Convide os alunos a refletirem sobre a forma de organização dos poderes no Brasil e a importância do Legislativo em um país democrático

  Plenário da Câmara dos Deputados. Luis Macedo/Câmara dos Deputados

Objetivos
- Entender a importância do Poder Legislativo na democracia;
- Refletir sobre a pergunta: A falta de credibilidade e confiança nos parlamentares justificaria o fechamento do Congresso?;
- Refletir sobre o período em que o Congresso foi fechado durante a ditadura militar no Brasil.

Conteúdo
- Organização dos poderes

Anos
- Ensino Médio

Tempo estimado
- 3 aulas

Materiais necessários
- Reportagem O Marechal e seu labirinto (Veja, 25 de setembro de 2013, 2340);
- Foto do jornal Correio Brazilienze registrando ocupação do Congresso por manifestantes em junho de 2013 (http://imgsapp2.correiobraziliense.com.br/app/noticia_127983242361/2013/06/17/371879/20130617234029825812a.jpg )e uma imagem do mesmo jornal com registro da ocupação do Congresso pela população durante o movimento das Diretas Já; (http://imgsapp2.correiobraziliense.com.br/app/noticia_127983242361/2013/06/17/371879/20130617210658415478i.jpg)
- AI-5, de 13 de dezembro de 1968, disponível (http://www.planalto.gov.br/ccivil_03/AIT/ait-05-68.htm)

Introdução
Durante o mês de junho de 2013, vimos uma série de manifestações ganharem as ruas do país. Apesar de não haver consenso entre os estudiosos de diversas áreas do conhecimento sobre as motivações e as características daquelas manifestações, uma afirmação esteve bastante presente nessas análises: estamos diante de uma crise da representatividade política. Mas, afinal, o que vem a ser isso? Será que de fato não nos sentimos representados por aqueles que estão no poder? O que podemos fazer para nos sentirmos representados?
Convide a turma a estudar a composição e o papel exercido pelo Legislativo ao longo da História do Brasil. Após essa reflexão, chame os alunos a debaterem sobre a relação de confiança e o sentimento de representatividade da população em relação ao Congresso.



Desenvolvimento
1ª etapa
Para compreender o sistema de representação política no Brasil, convide os alunos a refletirem sobre a forma de organização dos poderes e a importância do Legislativo e um país democrático como o nosso. Indique para eles a leitura do artigo 2º da nossa Constituição atual, onde se lê: "São Poderes da União, independentes e harmônicos entre si, o Legislativo, o Executivo e o Judiciário."

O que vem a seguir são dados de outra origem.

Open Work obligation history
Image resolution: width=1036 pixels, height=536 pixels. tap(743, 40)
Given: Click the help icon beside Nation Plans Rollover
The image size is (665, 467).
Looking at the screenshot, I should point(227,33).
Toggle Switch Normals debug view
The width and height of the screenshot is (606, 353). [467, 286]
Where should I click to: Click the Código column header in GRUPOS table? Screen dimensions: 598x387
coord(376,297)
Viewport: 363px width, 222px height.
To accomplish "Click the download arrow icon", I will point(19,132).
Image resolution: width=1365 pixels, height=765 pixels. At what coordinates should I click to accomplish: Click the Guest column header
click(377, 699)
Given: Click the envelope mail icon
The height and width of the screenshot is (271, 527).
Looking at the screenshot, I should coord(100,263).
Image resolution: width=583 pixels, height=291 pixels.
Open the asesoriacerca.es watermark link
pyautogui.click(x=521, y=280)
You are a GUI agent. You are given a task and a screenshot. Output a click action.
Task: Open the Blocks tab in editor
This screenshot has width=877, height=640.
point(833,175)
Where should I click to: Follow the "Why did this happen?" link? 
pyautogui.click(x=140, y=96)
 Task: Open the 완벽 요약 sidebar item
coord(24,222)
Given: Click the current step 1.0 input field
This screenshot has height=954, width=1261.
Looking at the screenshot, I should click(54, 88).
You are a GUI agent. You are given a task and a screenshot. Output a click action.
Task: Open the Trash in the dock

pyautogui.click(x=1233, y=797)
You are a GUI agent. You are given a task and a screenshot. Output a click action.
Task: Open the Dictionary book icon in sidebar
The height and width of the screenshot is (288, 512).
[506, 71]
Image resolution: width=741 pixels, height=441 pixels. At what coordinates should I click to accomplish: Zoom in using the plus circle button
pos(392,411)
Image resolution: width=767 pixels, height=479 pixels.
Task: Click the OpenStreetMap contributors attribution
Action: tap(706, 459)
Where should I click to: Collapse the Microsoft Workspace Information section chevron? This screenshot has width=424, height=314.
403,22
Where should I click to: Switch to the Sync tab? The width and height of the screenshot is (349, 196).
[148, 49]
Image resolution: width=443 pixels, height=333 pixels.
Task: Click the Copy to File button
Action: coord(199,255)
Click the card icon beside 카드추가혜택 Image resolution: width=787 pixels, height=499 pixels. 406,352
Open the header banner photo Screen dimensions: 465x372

Pergunte a turma se o fechamento do Congresso Nacional seria uma alternativa para essa "crise de representatividade" que tem motivado a falta de confiança nos parlamentares. Com base na ideia de Norberto Bobbio (1992) de que "a evolução histórica indica que a representação popular e o poder de elaborar leis, bem como o de controlar o Executivo e de legitimar seu poder, foram as gêneses do Parlamento contemporâneo" (Bobbio apud RIGHETTO, 2007), apresente aos alunos um breve histórico do Parlamento no Brasil, desde a Independência até os dias atuais. Para isso, utilize o livro didático elaborado por Myriam Righetto, História do Parlamento, disponível (http://busca.unisul.br/pdf/88804_Myriam.pdf)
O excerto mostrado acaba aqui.